I wanted to put these on the top of the 0-1 space, but as you can see, I can't fit them (most of them fit, but the rest don't.) I like to move whole selections like this. Deselect shells that match the space I have, and than move the rest of the selection around, until I find a good place for them.
After I rearranged shells a bit more, I was able to fit all the seats UVs close to each other.
The next big piece would be the frame. I don't want to pack these weird shapes though. The seams on the frame shouldn't be noticeable, so select the vertical pieces connecting the frame parts together and just move them, with Tear Off turned on.
I aligned those shells parallel to each other, and tried to keep each part's corresponding shells together.
Now let's place those shells into the 0-1 space. If you aligned them outside the 0-1 into one big rectangular shape, you can treat them as such when packing.
Here I filled in some areas with the rest of the frame geometry. I prefer to waste a bit of space and be able to have corresponding parts close to each other. The comfort while texturing is more important to me, than using 100% of the UV space.

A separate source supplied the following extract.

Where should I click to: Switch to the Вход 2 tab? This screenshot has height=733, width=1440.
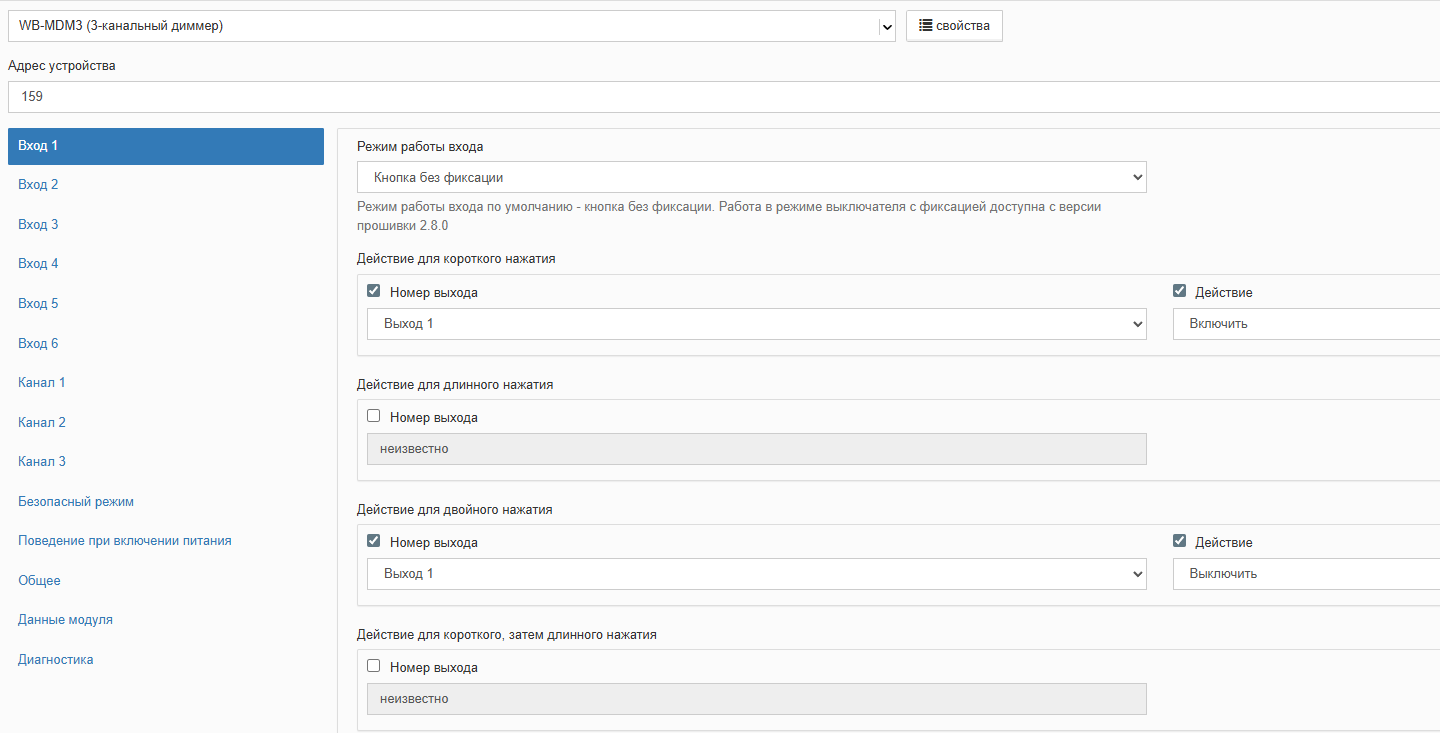38,185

I moved the container under the chassis into the most convenient place. Be sure it doesn't overlap, and that you leave some space around it.
Next, the front grill. I saved some space here, by placing one shell in the hole where lights are in the 3D view.

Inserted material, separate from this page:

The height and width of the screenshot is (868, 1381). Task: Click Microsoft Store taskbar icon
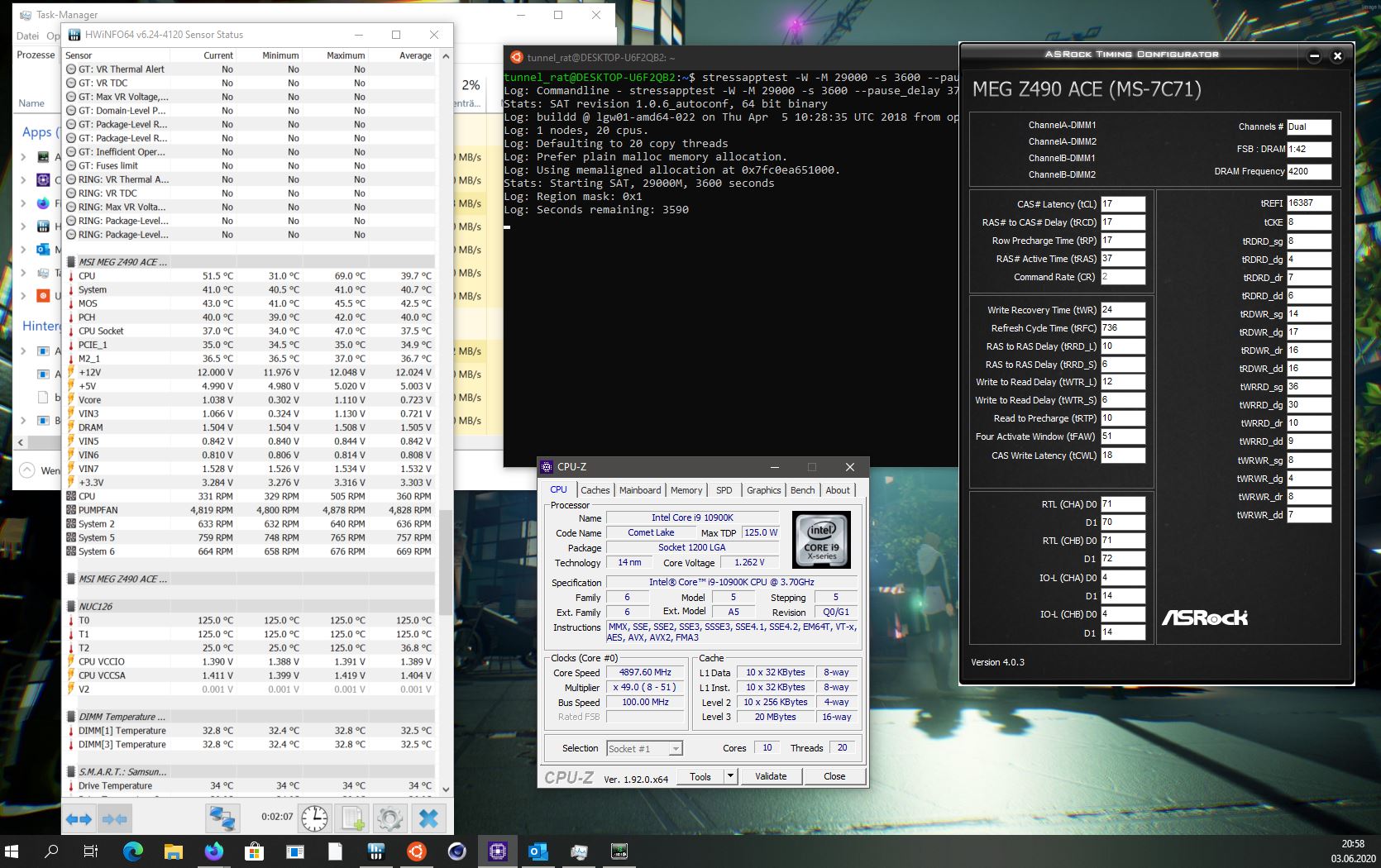point(254,851)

The mudguards are really badly shaped to pack them efficiently. So I tried to use the space around the floor of the chassis.
The biggest parts left to pack now are the windows. I would like to fill the space in as shown below, but unfortunately we'll need to rearrange some of our previously packed shells (happens often during packing.)
Below you can see how I rearranged the frame shells, to be able to fit in the window shells.
We've still got four shells which would really take up a lot of space, unless we break them down into easier to manage chunks.
If you can't remove the seams in your texture, you may want to try packing everything without breaking up the shapes. But I broke them up as you can see in the image below. Into long, straight pieces.
Using the Senecas scripts, I arranged the shells in a nice manner.
Now I can use the space inside the window shell and around it.
Below you can see that the lower parts of the window were placed inside the main body shell. This still makes sense, because in the 3D view, they are placed close to the back of the hood. So they shouldn't get lost in those UVs.
We are left with a few details to pack. First, the handles. I've got two handle types, a bent one and a straight one. Pack them close together into some free space.
Now find some space for the the dials. Actually these are one of these parts you may want to scale up. They will have a larger texel density, which means they will use more pixels than any other surface, but you may want to have a bit more detail on those. I didn't scale them up, but don't be afraid to do that on more important parts.
Finally pack the pedals, the gear shift stick and the reflector.
The steering wheel shells, I placed inside the chassis shell and tried to give them a bit more breathing room. Be sure long parts are aligned horizontally/vertically and not rotated slightly.
Below you can see my final UV layout. It could be better. It can always be better. I left some space around the dials. Incase I ever want to scale them up, and there's room if my texture starts bleeding from one shell to another. I can then move them and give some more space around them.
Below you can see the UV layout with Overlapping turned on. You can turn it through the Senecas palette or through the options in the top left corner of the UV window. As you can see, every red piece is one that will share texture with the other instances. Of course I duplicated geometry. If you still haven't done that, you won't have those red shells.
We reached the end. You have now fully unwrapped the Willys jeep. You can now texture it by using two texture sheets. I hope you learned something from this tutorial :).